**Document extract:**
------------------------------------

Analysis: Both candidates were among a dozen local officials who wrote letters to the White House and other federal officials on behalf of Carlos Vignali, a convicted drug dealer whose sentence was commuted by President Clinton. Many of the politicians who intervened received some of the more than $150,000 Vignali’s father donated to officeholders after his son was incarcerated.

Neither Hertzberg nor Villaraigosa explicitly sought a pardon for Vignali. Rather, in his letter to Clinton on Dec. 7, 2000, Hertzberg asked the president to commute Vignali’s sentence. He said the convicted dealer had been a “model prisoner” and noted that “neither guns, drugs nor drug money was found in Mr. Vignali’s possession” when he was arrested.

------------------------------------

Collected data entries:
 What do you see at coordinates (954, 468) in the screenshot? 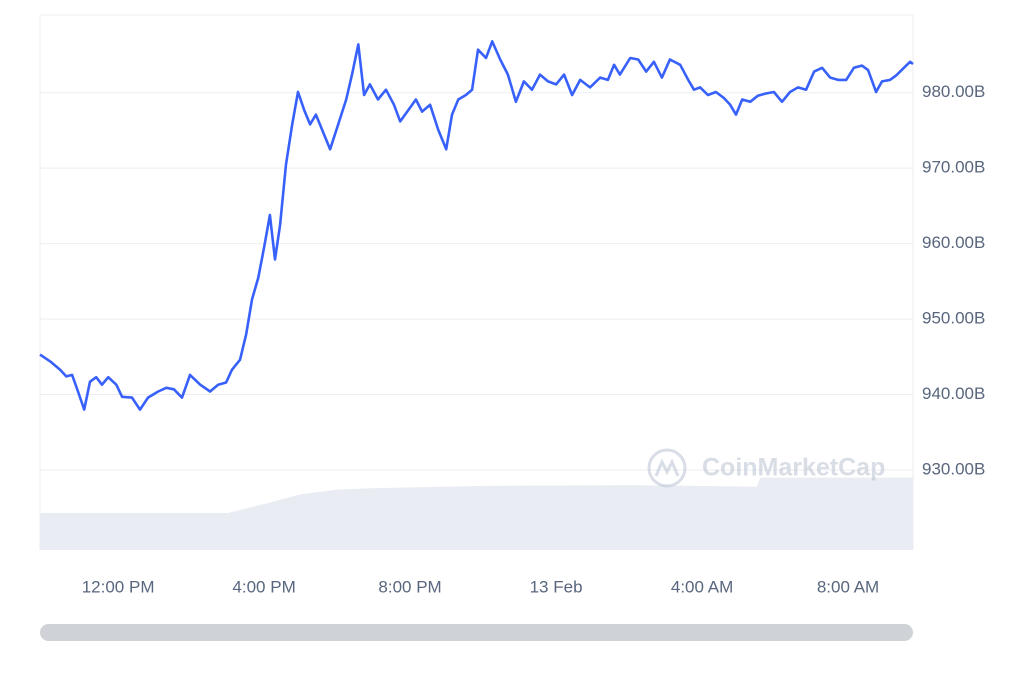
I see `y-tick-label: 930.00B` at bounding box center [954, 468].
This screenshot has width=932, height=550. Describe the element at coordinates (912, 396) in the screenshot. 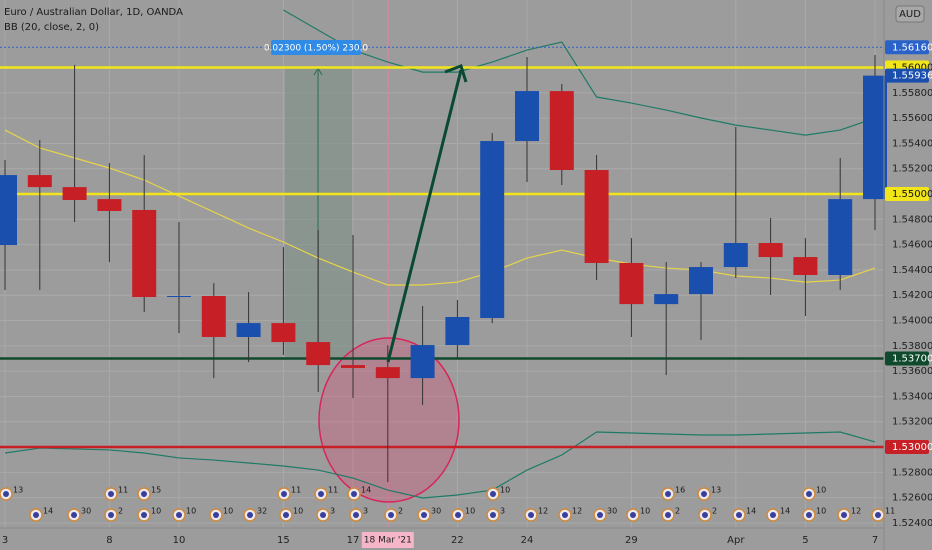

I see `y-tick-label: 1.53400` at that location.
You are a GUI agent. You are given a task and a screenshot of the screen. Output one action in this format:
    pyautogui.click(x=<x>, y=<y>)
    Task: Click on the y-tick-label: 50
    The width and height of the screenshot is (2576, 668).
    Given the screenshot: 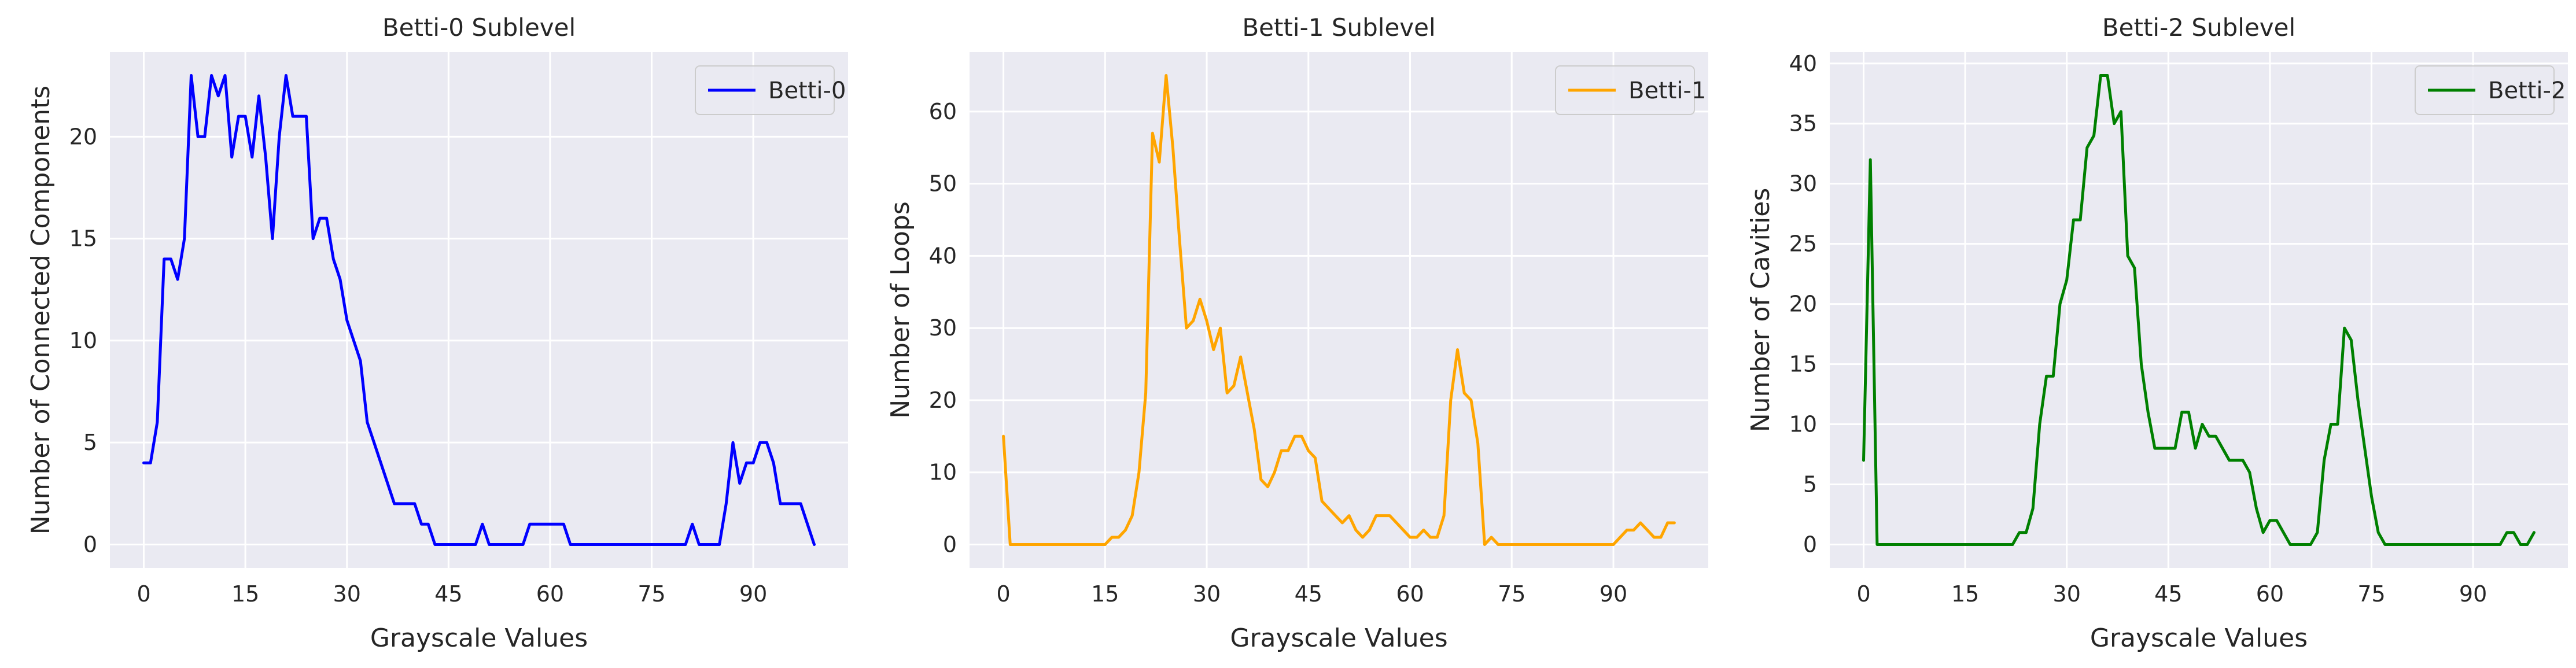 What is the action you would take?
    pyautogui.click(x=943, y=184)
    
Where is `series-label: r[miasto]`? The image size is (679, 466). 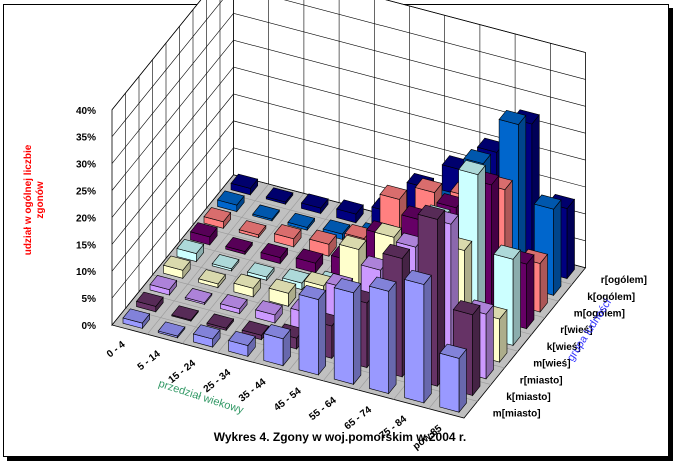 series-label: r[miasto] is located at coordinates (542, 380).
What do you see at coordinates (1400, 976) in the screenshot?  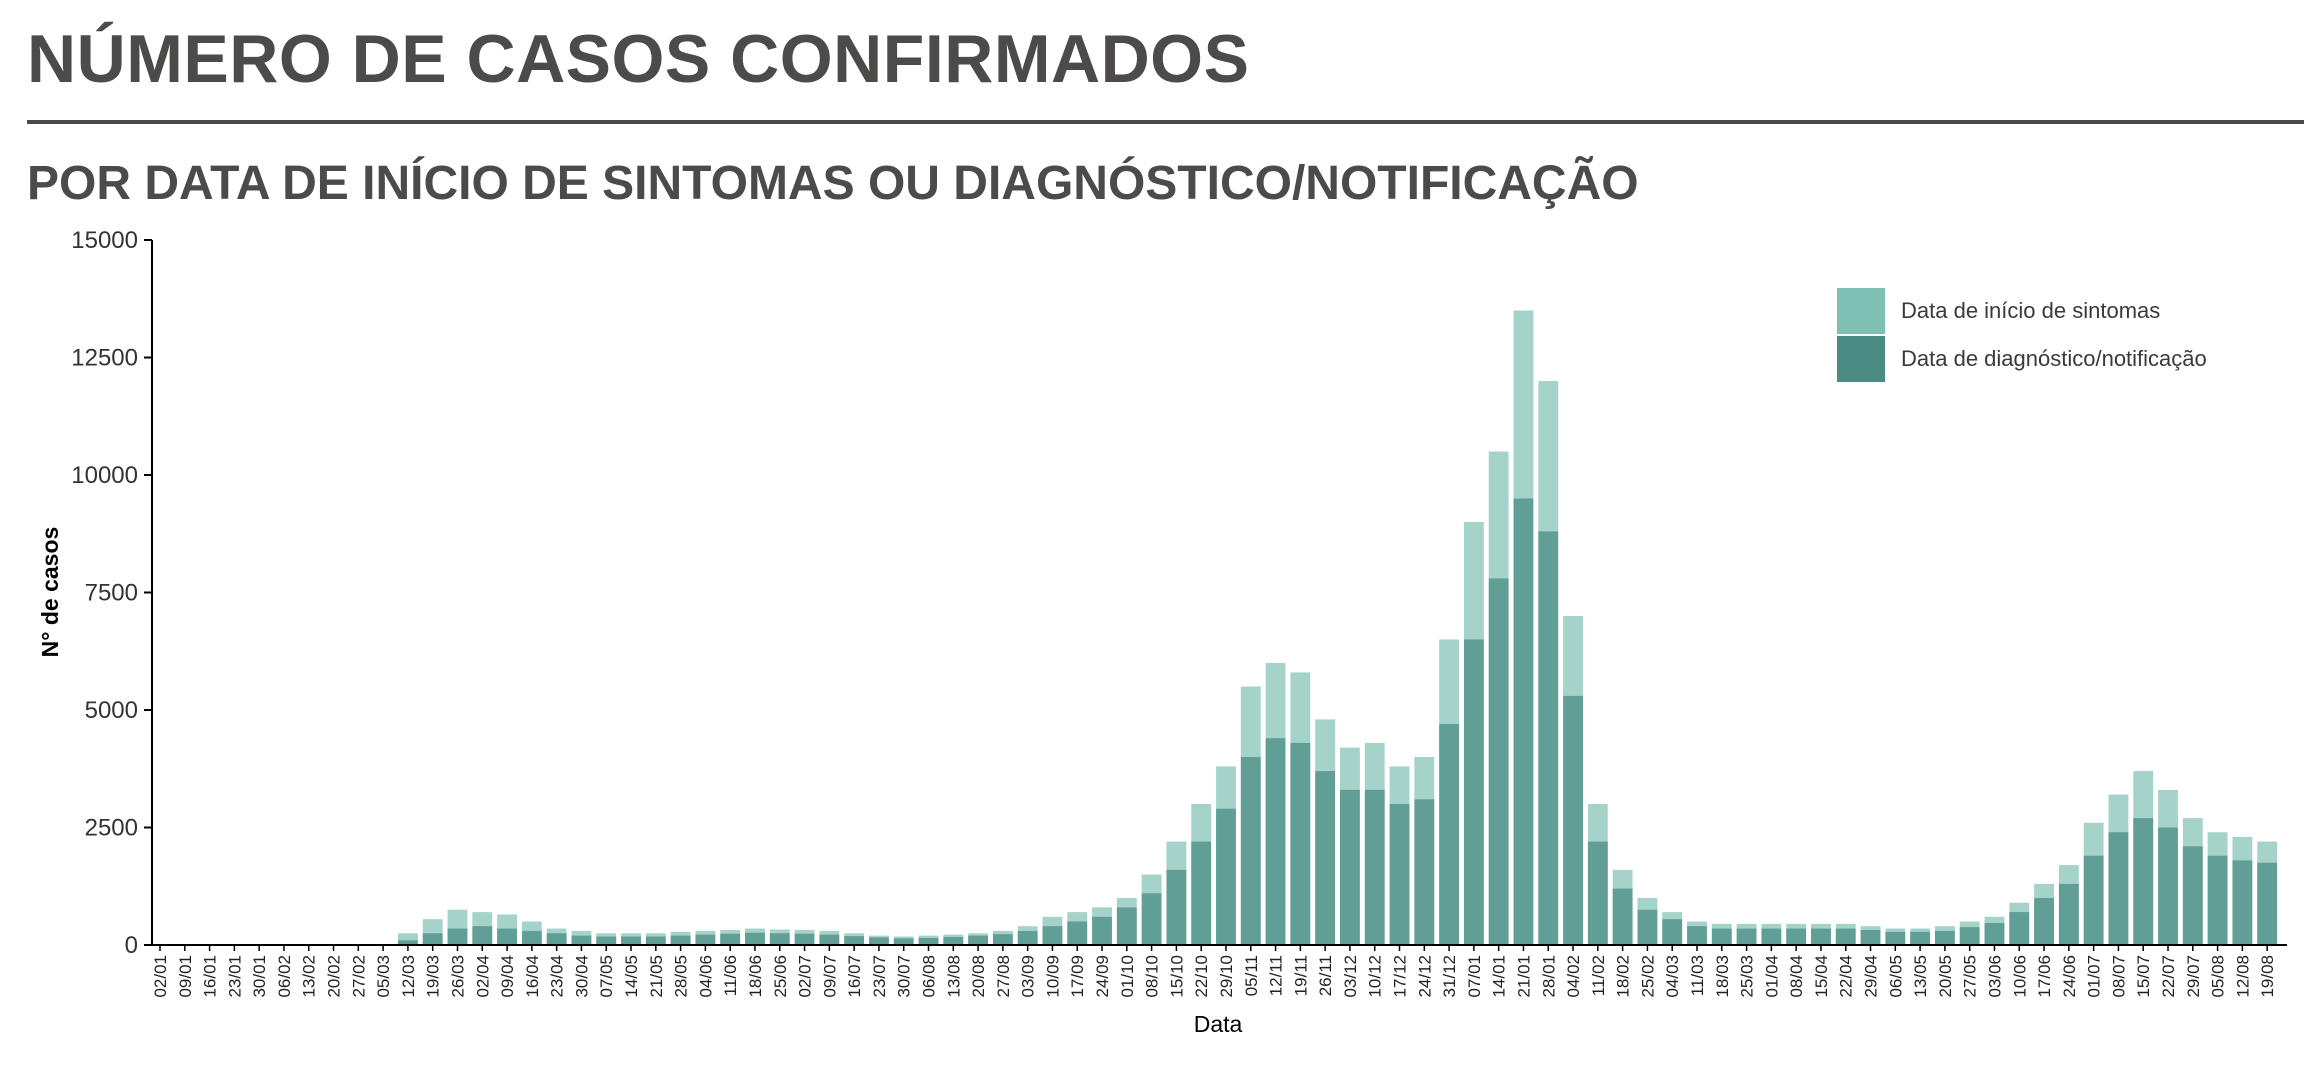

------------------------------------

**Exercise instructions:**
1. According to the Vignali passage, on what date did Hertzberg write his letter to Clinton?
2. Does each statement agree with the Vignali passage? Answer yes or no for each and quote the deciding words.
(a) Hertzberg asked Clinton to pardon Vignali.
(b) Vignali's father gave more than $150,000 to officeholders after his son was incarcerated.
(c) About a dozen local officials wrote letters on Vignali's behalf.
Answer from the Vignali passage alone.

**Set of answers:**
1. Dec. 7, 2000.

2.
(a) No: "Neither Hertzberg nor Villaraigosa explicitly sought a pardon for Vignali."
(b) Yes: "the more than $150,000 Vignali’s father donated to officeholders after his son was incarcerated"
(c) Yes: "a dozen local officials who wrote letters to the White House and other federal officials on behalf of Carlos Vignali"